Coroner rules death was from suicide
By Jane Beathard
Administrators at London City Schools are cooperating with local law enforcement to investigate the death of 11-year-old Hailey Petee.
The fifth-grade student at London Elementary School was found dead in her home early Sunday — the apparent victim of a suicide.
“We’re investigating all aspects of the incident,” said London Police Chief Dave Wiseman. “We want to know what actually happened.”
On Monday, Wiseman did get confirmation from Madison County Coroner James Kaehr, M.D., that the cause of Petee’s death was suicide.
On Sunday, officers searched the student’s school desk, looking for clues about her mental state and conduct.
In broadcast reports, parents Melinda Groce and David Petee said their daughter hung herself after months of bullying by her peers. Petee suffered from attention deficit disorder and wore glasses, they said.
In the meantime, a telecommunications harassment case is pending in Madison County Municipal Court against London resident Alexis K. Zacharias, 40, who is accused of threatening the 11-year-old girl’s mother last fall via Facebook.
Zacharias pleaded not guilty to the charge and is awaiting a March 4 trial. Repeated attempts by The Madison Press to contact Zacharias for comment were not successful.
Zacharias also was charged with disorderly conduct against the 11-year-old girl. That charge was dismissed.
Madison County EMA Director Roger Roberts and counselors were in LES Monday morning to assist grieving students and staff members.
Superintendent Tom Ben said the district is mourning the tragic loss of life.
“As a faculty, we extend our sympathy to Hailey’s family and friends. We respect the privacy of the family during this time of bereavement and will refrain from any additional comments,” Ben said.
Suicides of girls younger than 14 are extremely rare in the United States, said Julie Cerel, a psychologist and suicide bereavement expert with the University of Kentucky.
In 2010, 274 children in that age bracket committed suicide. Only 87 were girls. However, Cerel noted the number increased in recent years.
Cerel said bullying alone will not lead a child to commit suicide. Family problems and mental illness are contributing factors. Add a stressor such as a family death or interaction with the juvenile court system and a child may act impulsively.
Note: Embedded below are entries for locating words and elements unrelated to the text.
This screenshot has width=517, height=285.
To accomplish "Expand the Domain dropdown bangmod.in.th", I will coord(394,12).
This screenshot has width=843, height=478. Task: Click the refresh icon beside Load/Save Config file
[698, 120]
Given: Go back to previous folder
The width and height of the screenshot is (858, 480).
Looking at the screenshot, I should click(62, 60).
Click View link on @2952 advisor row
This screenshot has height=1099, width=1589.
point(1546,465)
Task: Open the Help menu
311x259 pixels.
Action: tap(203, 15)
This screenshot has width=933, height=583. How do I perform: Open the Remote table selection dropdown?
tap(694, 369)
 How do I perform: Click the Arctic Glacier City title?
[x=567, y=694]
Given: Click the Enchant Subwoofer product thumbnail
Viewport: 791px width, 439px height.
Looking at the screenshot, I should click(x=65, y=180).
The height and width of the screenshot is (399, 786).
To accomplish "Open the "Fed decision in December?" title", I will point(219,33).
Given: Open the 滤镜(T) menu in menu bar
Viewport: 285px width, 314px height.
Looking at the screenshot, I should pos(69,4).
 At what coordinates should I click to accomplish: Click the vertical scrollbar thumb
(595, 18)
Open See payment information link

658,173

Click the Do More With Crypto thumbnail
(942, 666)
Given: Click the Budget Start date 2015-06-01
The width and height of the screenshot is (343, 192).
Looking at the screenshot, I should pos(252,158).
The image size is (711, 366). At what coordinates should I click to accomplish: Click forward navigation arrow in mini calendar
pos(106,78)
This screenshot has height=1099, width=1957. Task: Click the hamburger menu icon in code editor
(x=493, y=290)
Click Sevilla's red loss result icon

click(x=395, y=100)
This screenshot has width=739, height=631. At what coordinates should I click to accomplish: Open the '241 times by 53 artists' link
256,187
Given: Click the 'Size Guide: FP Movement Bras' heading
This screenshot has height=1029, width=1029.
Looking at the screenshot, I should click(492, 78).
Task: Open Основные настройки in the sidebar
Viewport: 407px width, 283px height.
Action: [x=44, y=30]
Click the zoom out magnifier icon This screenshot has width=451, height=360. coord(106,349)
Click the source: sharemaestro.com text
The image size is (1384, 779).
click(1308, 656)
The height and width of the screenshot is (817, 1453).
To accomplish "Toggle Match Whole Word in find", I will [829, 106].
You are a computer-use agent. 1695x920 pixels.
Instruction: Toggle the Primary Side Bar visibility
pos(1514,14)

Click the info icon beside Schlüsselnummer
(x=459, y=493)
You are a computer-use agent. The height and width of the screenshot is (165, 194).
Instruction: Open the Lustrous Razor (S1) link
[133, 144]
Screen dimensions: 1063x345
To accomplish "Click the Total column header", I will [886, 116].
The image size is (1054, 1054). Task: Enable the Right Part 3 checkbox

“Child suicides involve impulsivity most of the time,” Cerel said. “They don’t think it through at the moment.”
Parents should talk to their children about suicide. Avoiding a conversation is the wrong approach, Cerel stressed.
“Kids are already hearing about suicide (from friends and the media),” she said. “Don’t be afraid to ask them if they are thinking about it.”
At highest risk of considering suicide are siblings of a victim.
Classmates are also at risk, but not those closest to the victim. Close friends see and suffer the havoc caused by a suicide and are less-likely to mimic that behavior as a result, Cerel said.
“It’s the ‘marginal’ kids that are of greater concern,” she added.